Chad's high court has ordered an oil consortium headed by America’s ExxonMobil to pay $74 billion in fines for alleged unpaid taxes, Bloomberg reports. The court has also demanded the oil giant pay $819 million in overdue royalties.
The record figure is almost five times the country’s GDP of about $13 billion.
The fine is the biggest ever imposed on an energy company, exceeding the $61.6 billion penalty against BP over the Gulf of Mexico disaster that killed 11 workers and left a spill of over 3 million barrels of oil.
READ MORE: BP estimates loss from Gulf of Mexico oil spill at almost $62bn
Experts say Chad is unlikely to see most of the fine.
“Nobody is going to cooperate outside of Chad in enforcing this judgment; this leaves Exxon exposed to possibly losing everything it has inside Chad but that’s such an extraordinary number, I can’t imagine the assets they have there are worth that much,” said Jeffery Atik, who teaches international law at Loyola Law School in Los Angeles, as quoted by Bloomberg.

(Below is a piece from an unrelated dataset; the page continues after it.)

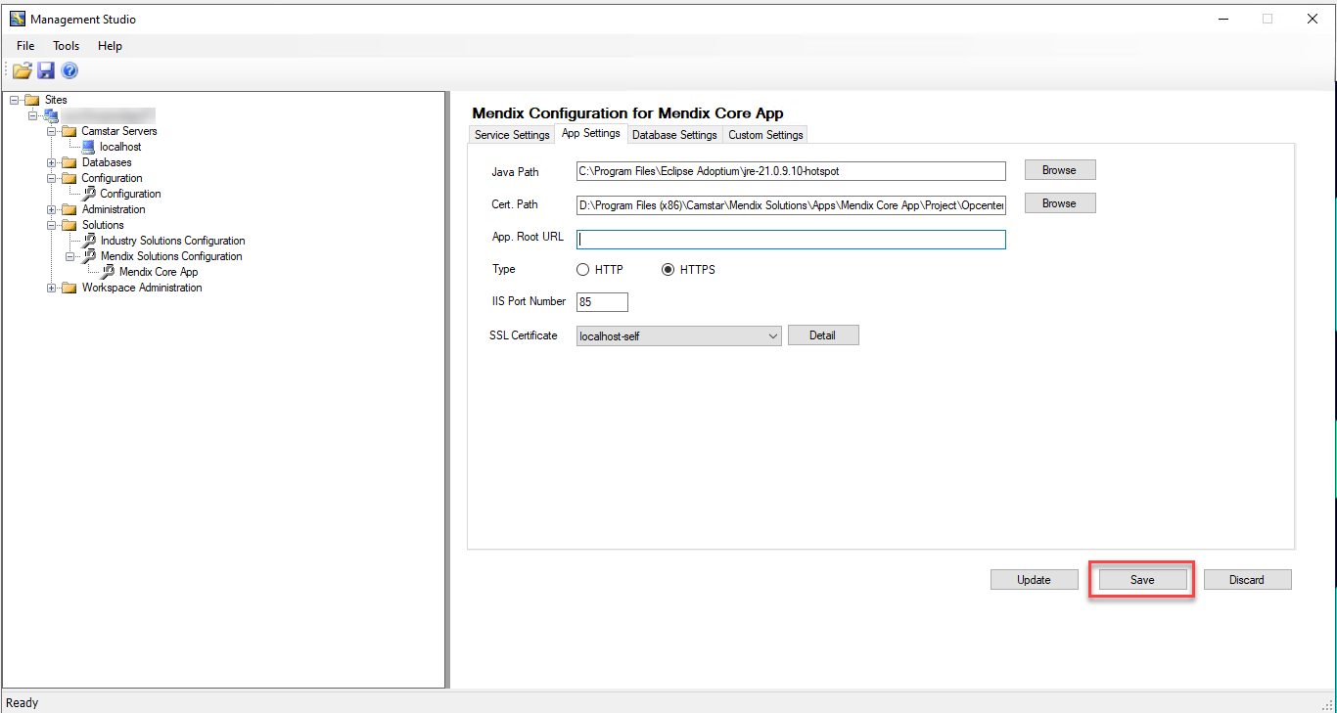
Task: Select the localhost server computer icon
Action: click(88, 147)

Exxon is currently deciding what to do next as it disagrees with the Chadian court’s ruling. The company declined to comment on the figure.
“This dispute relates to a disagreement over commitments made by the government to the consortium, not the government’s ability to impose taxes,” a spokesman said.
Exxon Mobil has been pumping oil in the African country since 2003, operating a pipeline that delivers Chadian oil to Cameroon for further export. The producer initially cooperated with Malaysian state-owned oil company Petronas and US-based multinational energy corporation Chevron. Chevron sold its stake in the project two year ago.
In 2006, Chad’s President Idriss Deby accused Chevron and Petronas of tax dodging, giving the companies 24 hours to leave the country. However, the case was settled with the firms denying the allegations.